START PAGE EXCERPT

The above exception was the direct cause of the following exception:
Traceback (most recent call last):
File "/opt/conda/lib/python3.7/site-packages/IPython/core/interactiveshell.py", line 3457, in run_code
exec(code_obj, self.user_global_ns, self.user_ns)
File "/tmp/ipykernel_17444/3535280929.py", line 1, in <module>
get_ipython().run_cell_magic('bigquery', '--params $LTV_PARAMS --project $PROJECT_ID', '\nDECLARE MAX_STDV_MONETARY INT64 DEFAULT @MAX_STDV_MONETARY;\nDECLARE MAX_STDV_QTY INT64 DEFAULT @MAX_STDV_QTY;\n\nCREATE OR REPLACE TABLE `ltv_ecommerce.20_aggred` AS\nSELECT\n customer_id,\n order_day,\n ROUND(day_value_after_returns, 2) AS value,\n day_qty_after_returns as qty_articles,\n day_num_returns AS num_returns,\n CEIL(avg_time_to_return) AS time_to_return\nFROM (\n SELECT\n customer_id,\n order_day,\n SUM(order_value_after_returns) AS day_value_after_returns,\n STDDEV(SUM(order_value_after_returns)) OVER(PARTITION BY customer_id ORDER BY SUM(order_value_after_returns)) AS stdv_value,\n SUM(order_qty_after_returns) AS day_qty_after_returns,\n STDDEV(SUM(order_qty_after_returns)) OVER(PARTITION BY customer_id ORDER BY SUM(order_qty_after_returns)) AS stdv_qty,\n CASE\n WHEN MIN(order_min_qty) < 0 THEN count(1)\n ELSE 0\n END AS day_num_returns,\n CASE\n WHEN MIN(order_min_qty) < 0 THEN AVG(time_to_return)\n ELSE NULL\n END AS avg_time_to_return\n FROM (\n SELECT \n customer_id,\n order_id,\n -- Gives the order date vs return(s) dates.\n MIN(transaction_date) AS order_day,\n MAX(transaction_date) AS return_final_day,\n DATE_DIFF(MAX(transaction_date), MIN(transaction_date), DAY) AS time_to_return,\n -- Aggregates all products in the order \n -- and all products returned later.\n SUM(qty * unit_price) AS order_value_after_returns,\n SUM(qty) AS order_qty_after_returns,\n -- If negative, order has qty return(s).\n MIN(qty) order_min_qty\n FROM \n `ltv_ecommerce.10_orders`\n GROUP BY\n customer_id,\n order_id)\n GROUP BY\n customer_id,\n order_day)\nWHERE\n -- [Optional] Remove dates with outliers per a customer.\n (stdv_value < MAX_STDV_MONETARY\n OR stdv_value IS NULL) AND\n (stdv_qty < MAX_STDV_QTY\n OR stdv_qty IS NULL);\n\n\nSELECT * FROM `ltv_ecommerce.20_aggred` LIMIT 5;\n')
File "/opt/conda/lib/python3.7/site-packages/IPython/core/interactiveshell.py", line 2419, in run_cell_magic
result = fn(*args, **kwargs)

END PAGE EXCERPT
START RECORDS PROVIDED

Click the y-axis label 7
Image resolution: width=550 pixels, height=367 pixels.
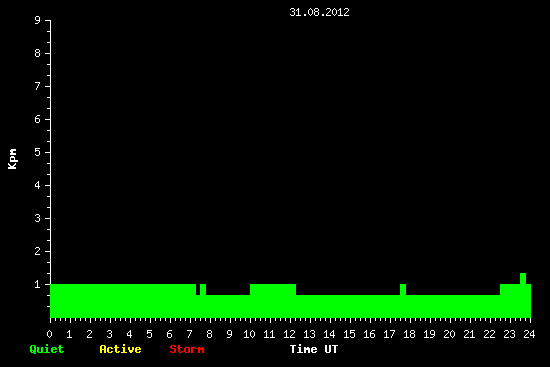38,86
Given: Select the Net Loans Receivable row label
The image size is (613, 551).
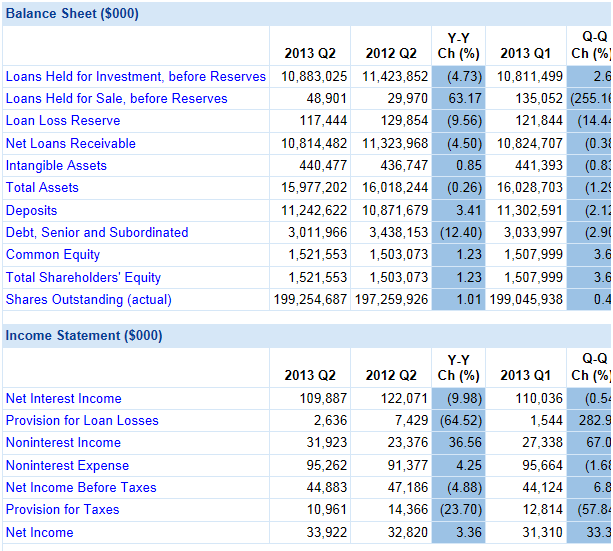Looking at the screenshot, I should 70,143.
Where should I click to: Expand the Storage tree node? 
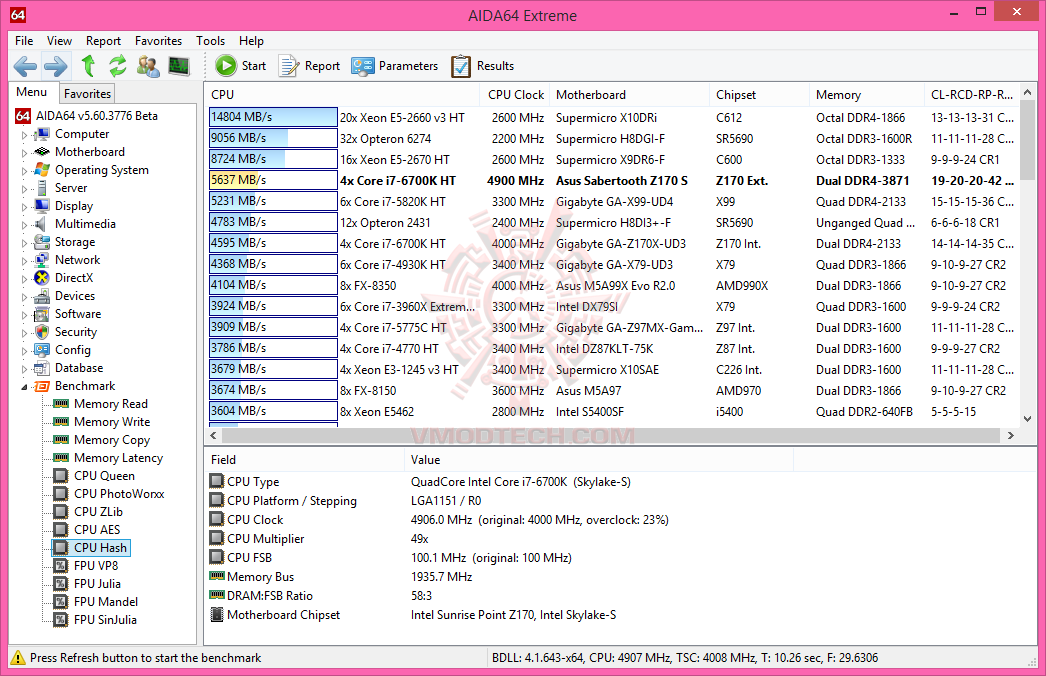(25, 243)
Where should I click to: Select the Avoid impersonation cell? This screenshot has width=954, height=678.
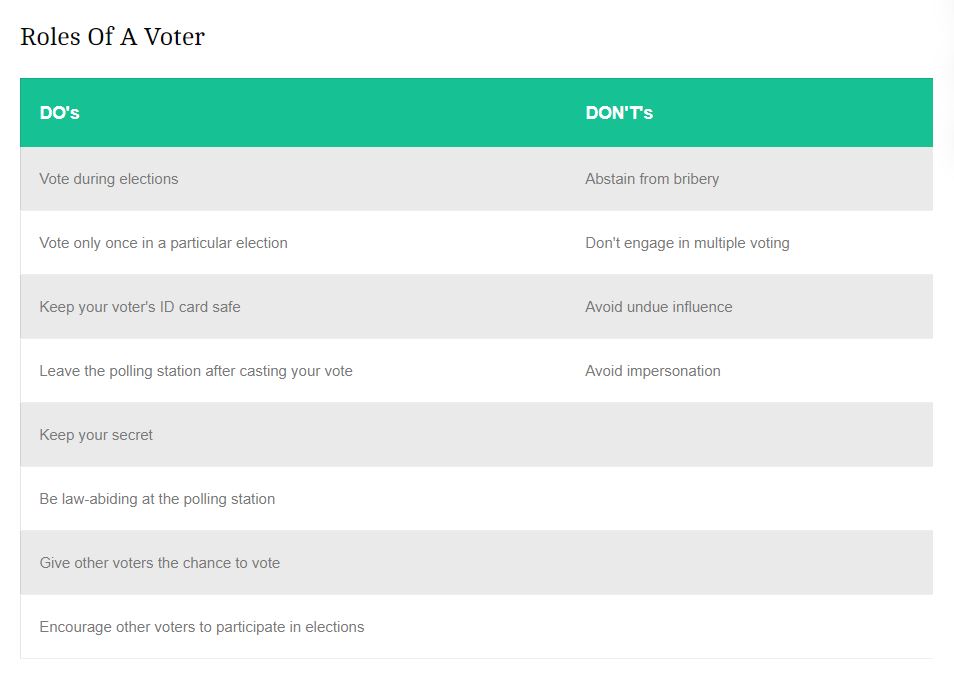tap(652, 371)
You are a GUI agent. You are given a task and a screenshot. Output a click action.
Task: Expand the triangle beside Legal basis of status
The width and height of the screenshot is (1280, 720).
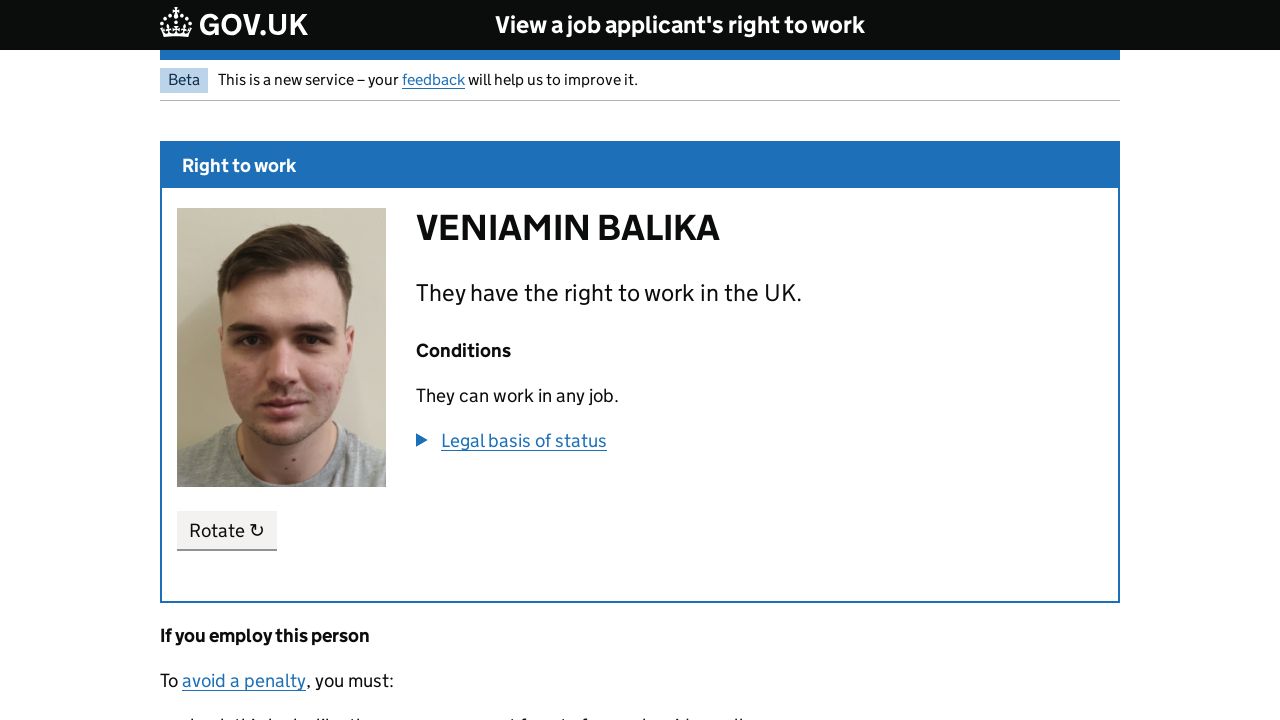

END RECORDS PROVIDED

_TASKS FOR THIS EXERCISE_
**1.** In the traceback, which table does the innermost SELECT read from?
**2.** Output everything in the traceback from "The above exception" down to "exec(code_obj, self.user_global_ns, self.user_ns)".
**3.** In the traceback's SQL, why does the innermost query compute MIN(qty) as order_min_qty?

_RESULTS OF THE EXERCISE_
**1.** `ltv_ecommerce.10_orders`

**2.**
The above exception was the direct cause of the following exception:
Traceback (most recent call last):
File "/opt/conda/lib/python3.7/site-packages/IPython/core/interactiveshell.py", line 3457, in run_code
exec(code_obj, self.user_global_ns, self.user_ns)

**3.** The comment above it says that if the value is negative, the order has quantity returns. The outer query therefore checks whether MIN(order_min_qty) < 0 to decide when to count returns and average the time to return.